Enquête sur «deux élus libéraux»: Poëti invite Francoeur à parler à l'UPAC

Le député libéral Robert Poëti ne «doute pas» des propos du président de la Fraternité des policiers de Montréal, Yves Francoeur, sur une enquête criminelle concernant «deux élus libéraux» et l'enjoint à en informer l'UPAC.
«C'est surprenant les propos de M. Francoeur, a déclaré M. Poëti, jeudi matin. Il est obligé d'aviser les personnes en autorité, à l'UPAC ou quelque part, pour donner l'information qu'il détient. C'est vraiment important ce qu'il a dit. Je ne doute pas moi de l'intégrité de M. Francoeur.»
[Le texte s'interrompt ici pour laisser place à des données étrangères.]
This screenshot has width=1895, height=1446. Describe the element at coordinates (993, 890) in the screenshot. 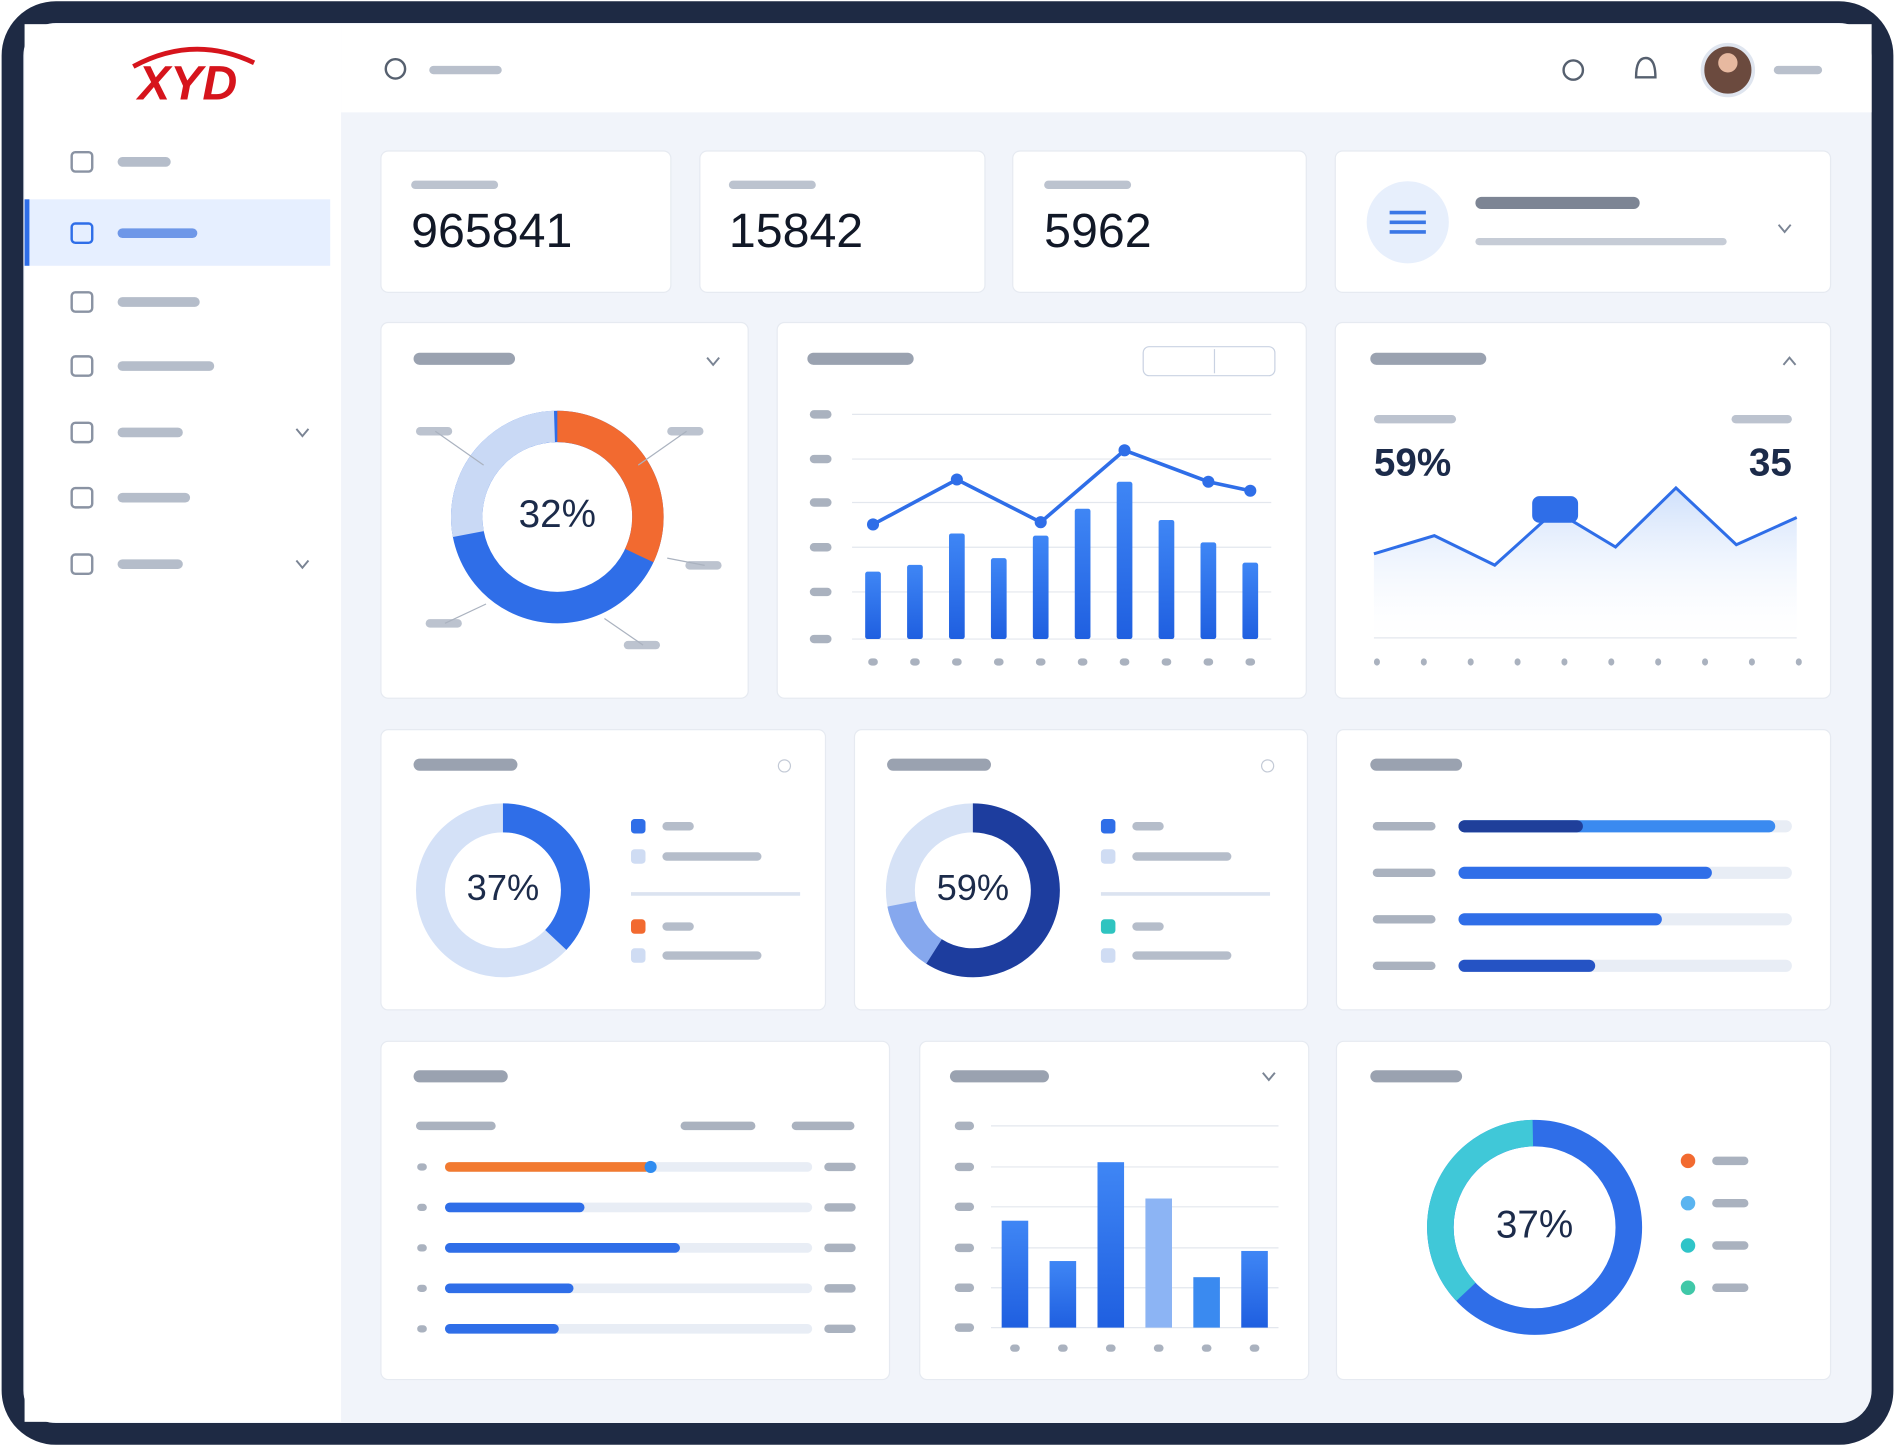

I see `donut-value` at that location.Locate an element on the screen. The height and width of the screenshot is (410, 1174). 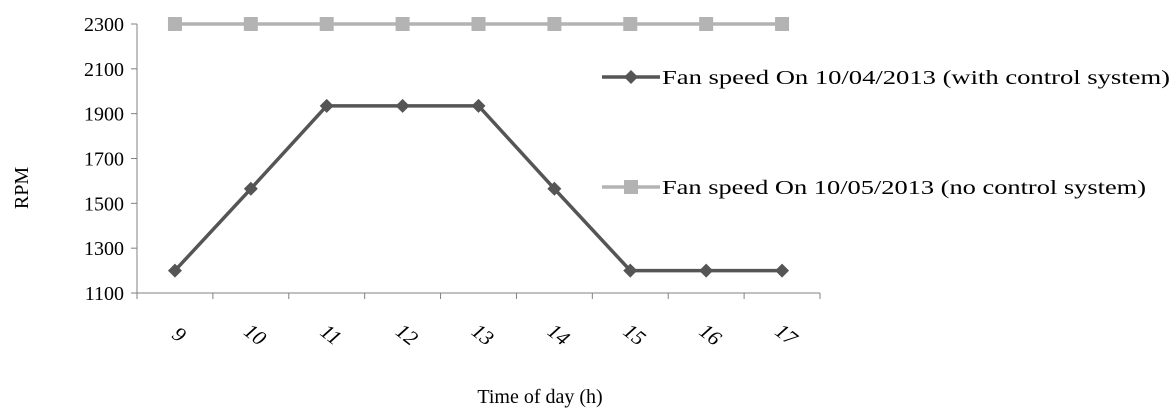
y-tick-label: 2300 is located at coordinates (104, 25).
Sur les ondes du 98,5, le représentant syndical des policiers montréalais a déclaré que deux libéraux, dont un député actuel, ont été enquêté en 2012 en lien avec un projet immobilier montréalais dans lequel serait impliquée la mafia.
«On a de la filature, on a de l'écoute électronique, il y a tout au dossier pour procéder», a affirmé M. Francoeur, qui parle d'une affaire de «fraude, de trafic d'influence, de modifications législatives en retour de contributions au Parti libéral». Il s'inquiète que le dossier n'avance pas.
Lui-même un ex-policier, le député Poëti juge que le président de la Fraternité doit «absolument» transmettre l'information à l'Unité permanente anticorruption. «C'est un homme crédible, il représente les policiers, c'est un policier, il connaît les règles qui englobent ce type d'information», a noté le député libéral de Marguerite-Bourgeois.